Now nearing 40 years of age, I am an openly gay man, free of the turbulence of my youth. I work closely with the local chapter of The Bisexual Gay and Lesbian Alliance for Diversity as an educator and staff member at Boise State University in Boise, Idaho. I've learned first hand how these kinds of organizations are important progressive tools to create a safe learning atmosphere for all students. They are important parts of a 21st century education.

Even for those of us that are not gay, you can recall high school as a time of overwhelming new experiences emotionally, spiritually, and physically. We received very little guidance on how to live lives as successful heterosexuals — let alone homosexuals. Whether we want to admit it or not, we were all somewhat confused young people searching for our place in the world. Today's high school environment is all that, and more, as MTV and other media introduces teenagers to adult issues much earlier than I can remember being as an 80's high school student.

Twenty years later we have openly gay politicians, actors, televisions shows, websites, and organizations openly protecting the rights of gay Americans. It is an important move to acknowledge the struggles of gay youth and provide them a safe space. Being gay is no longer something a youth need be ashamed of or look to despise in themselves.

An article back in February from the News-Times showed that students are being "harassed at the high school" and that "none could be found who would speak publicly about the club or their school experiences." This speaks to the all greater reason to promote clubs and organizations that teach tolerance to today's high schoolers, particularly in smaller rural military communities like Oak Harbor.
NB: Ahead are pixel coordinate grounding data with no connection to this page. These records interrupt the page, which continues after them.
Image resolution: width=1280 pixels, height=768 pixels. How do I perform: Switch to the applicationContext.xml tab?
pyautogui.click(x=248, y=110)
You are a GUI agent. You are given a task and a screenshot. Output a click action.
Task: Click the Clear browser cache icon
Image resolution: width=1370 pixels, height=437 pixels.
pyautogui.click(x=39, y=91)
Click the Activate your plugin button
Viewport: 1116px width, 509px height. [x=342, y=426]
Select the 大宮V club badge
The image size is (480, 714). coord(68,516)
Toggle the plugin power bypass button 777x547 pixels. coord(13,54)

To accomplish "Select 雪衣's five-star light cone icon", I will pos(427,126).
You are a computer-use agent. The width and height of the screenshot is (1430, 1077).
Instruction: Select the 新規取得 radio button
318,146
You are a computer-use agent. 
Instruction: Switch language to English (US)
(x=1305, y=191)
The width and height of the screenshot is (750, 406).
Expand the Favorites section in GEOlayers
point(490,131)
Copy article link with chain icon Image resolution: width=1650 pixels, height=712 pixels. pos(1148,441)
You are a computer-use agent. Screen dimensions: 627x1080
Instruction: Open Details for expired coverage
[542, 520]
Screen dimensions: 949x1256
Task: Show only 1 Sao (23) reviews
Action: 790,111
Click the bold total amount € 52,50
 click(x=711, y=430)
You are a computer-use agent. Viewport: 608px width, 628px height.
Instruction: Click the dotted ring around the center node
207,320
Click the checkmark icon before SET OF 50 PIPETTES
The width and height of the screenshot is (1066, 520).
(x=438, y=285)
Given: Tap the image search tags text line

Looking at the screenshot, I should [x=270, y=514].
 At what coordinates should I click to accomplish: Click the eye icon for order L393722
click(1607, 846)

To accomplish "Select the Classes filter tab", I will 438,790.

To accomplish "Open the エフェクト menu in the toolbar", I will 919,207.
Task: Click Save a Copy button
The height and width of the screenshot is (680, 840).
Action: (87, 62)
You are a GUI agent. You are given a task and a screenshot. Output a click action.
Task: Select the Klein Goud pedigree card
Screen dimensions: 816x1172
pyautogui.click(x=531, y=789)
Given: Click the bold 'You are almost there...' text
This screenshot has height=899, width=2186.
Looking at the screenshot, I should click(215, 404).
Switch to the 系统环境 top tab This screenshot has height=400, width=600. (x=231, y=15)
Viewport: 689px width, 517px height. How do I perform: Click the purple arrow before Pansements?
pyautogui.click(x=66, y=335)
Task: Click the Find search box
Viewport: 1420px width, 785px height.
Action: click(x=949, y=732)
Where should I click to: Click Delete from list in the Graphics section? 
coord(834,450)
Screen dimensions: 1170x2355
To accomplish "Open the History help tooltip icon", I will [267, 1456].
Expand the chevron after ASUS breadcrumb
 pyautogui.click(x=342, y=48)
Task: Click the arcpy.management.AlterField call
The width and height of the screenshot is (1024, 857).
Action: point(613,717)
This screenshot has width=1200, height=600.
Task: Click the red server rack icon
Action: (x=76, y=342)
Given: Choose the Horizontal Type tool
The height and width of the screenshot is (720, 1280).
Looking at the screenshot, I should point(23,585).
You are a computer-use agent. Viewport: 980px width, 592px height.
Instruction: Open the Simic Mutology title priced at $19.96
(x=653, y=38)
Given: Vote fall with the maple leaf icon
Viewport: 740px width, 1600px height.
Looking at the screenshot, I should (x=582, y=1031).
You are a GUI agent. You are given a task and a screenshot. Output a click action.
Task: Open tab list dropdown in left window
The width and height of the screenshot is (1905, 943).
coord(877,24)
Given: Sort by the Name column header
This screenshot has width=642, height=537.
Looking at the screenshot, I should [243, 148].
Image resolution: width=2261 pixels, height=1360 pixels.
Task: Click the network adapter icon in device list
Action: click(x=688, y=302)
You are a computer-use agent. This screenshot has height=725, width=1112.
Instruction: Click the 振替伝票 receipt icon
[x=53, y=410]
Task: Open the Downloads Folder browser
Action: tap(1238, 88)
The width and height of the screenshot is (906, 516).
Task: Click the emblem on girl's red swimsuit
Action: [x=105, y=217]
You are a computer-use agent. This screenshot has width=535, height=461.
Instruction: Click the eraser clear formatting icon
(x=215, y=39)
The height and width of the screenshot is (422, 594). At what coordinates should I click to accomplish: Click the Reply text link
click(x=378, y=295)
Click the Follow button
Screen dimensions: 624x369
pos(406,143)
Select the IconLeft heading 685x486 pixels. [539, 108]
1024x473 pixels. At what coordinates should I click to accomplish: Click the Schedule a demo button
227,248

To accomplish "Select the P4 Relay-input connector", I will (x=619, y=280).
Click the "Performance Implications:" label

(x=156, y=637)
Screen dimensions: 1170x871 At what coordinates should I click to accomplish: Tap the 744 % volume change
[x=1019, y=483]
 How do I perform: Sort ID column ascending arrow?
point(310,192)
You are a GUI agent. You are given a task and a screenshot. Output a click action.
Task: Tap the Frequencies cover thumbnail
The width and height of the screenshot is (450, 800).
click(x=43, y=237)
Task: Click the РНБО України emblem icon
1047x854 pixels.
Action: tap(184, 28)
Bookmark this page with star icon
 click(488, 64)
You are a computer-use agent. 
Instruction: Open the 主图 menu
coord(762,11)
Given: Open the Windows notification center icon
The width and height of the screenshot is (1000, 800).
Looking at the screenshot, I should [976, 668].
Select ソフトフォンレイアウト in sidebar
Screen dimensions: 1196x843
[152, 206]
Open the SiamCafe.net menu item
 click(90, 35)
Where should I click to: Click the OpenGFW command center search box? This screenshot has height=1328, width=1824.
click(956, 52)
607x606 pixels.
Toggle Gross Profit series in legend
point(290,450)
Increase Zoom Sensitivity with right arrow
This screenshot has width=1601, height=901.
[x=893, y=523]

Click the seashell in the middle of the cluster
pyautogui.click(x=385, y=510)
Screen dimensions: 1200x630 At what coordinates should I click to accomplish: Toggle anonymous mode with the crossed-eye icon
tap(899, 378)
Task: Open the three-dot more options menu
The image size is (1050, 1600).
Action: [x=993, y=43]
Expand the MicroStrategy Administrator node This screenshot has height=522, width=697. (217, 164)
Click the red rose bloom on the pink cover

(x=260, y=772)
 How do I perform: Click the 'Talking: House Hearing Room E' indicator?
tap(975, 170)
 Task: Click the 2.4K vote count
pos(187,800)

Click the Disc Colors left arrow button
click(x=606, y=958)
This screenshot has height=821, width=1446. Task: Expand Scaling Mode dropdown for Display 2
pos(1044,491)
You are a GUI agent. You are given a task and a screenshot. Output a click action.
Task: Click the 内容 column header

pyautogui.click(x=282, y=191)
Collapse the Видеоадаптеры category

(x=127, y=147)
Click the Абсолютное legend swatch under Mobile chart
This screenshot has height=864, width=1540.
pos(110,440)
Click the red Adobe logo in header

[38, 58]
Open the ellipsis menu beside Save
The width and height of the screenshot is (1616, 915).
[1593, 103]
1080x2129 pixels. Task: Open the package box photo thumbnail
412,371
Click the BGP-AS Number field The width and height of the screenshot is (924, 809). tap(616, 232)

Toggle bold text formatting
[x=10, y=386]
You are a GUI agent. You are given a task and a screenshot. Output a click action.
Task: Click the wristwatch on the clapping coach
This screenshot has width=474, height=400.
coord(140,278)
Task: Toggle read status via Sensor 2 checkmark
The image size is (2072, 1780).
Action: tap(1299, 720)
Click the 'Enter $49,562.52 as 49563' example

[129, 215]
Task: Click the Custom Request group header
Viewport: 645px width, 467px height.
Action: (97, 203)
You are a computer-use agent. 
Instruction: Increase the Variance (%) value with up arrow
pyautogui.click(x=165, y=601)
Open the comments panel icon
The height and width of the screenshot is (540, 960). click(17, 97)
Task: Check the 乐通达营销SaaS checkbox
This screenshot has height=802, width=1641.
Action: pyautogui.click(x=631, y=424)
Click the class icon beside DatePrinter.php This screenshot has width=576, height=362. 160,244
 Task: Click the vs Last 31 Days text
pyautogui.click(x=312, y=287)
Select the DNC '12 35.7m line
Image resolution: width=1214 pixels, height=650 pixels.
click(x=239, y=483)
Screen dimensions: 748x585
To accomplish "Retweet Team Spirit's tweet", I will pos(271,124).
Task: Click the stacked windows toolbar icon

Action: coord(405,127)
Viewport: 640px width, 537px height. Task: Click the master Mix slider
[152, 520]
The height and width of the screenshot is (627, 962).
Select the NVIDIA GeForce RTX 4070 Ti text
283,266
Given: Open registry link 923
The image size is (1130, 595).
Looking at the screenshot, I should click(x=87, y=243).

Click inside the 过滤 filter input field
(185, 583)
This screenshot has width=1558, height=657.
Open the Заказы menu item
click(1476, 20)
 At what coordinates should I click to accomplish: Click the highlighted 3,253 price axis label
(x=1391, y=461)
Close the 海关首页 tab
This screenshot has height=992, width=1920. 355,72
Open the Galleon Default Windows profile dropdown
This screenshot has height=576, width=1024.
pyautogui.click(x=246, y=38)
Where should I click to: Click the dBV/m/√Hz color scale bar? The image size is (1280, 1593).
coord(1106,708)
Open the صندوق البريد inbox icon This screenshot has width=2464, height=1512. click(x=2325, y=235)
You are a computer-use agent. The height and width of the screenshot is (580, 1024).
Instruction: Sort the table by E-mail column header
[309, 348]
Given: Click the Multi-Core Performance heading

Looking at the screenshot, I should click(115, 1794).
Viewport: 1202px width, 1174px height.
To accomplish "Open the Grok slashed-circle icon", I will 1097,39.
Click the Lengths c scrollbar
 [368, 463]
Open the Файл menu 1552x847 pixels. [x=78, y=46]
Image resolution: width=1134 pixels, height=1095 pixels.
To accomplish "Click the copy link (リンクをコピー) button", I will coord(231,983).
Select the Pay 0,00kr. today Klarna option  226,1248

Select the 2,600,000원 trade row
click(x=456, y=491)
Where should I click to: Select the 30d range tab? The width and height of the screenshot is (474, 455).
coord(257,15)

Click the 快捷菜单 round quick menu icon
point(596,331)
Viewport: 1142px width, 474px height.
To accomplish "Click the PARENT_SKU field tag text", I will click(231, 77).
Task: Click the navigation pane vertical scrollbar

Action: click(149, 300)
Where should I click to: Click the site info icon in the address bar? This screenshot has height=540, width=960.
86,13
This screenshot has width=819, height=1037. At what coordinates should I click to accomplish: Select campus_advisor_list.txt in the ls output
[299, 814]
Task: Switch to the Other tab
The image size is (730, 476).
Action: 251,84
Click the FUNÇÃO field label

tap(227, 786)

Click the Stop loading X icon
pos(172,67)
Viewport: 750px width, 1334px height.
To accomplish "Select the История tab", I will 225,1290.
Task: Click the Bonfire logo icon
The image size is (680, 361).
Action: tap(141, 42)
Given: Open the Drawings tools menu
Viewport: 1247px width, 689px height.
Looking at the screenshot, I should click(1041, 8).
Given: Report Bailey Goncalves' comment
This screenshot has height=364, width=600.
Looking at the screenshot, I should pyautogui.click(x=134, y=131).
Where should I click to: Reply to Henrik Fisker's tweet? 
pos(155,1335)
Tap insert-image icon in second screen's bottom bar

Gay youth are at great risk for spending their twenties in the same fog of self-loathing and fear that I did, unless we have the courage to support groups like a Gay/Straight Alliance to bring guidance and support their way.

Thank you to the brave efforts of seniors A.J. Burgin and Korja Giles, and to the faculty and staff that are supporting their right to understand the uniqueness of gay youth in America — and keep discrimination of any kind from happening at Oak Harbor High School.

It makes me very proud to be an alumni.

Robert McDiarmid, Oak Harbor Class of 1985, lives in Boise, Idaho.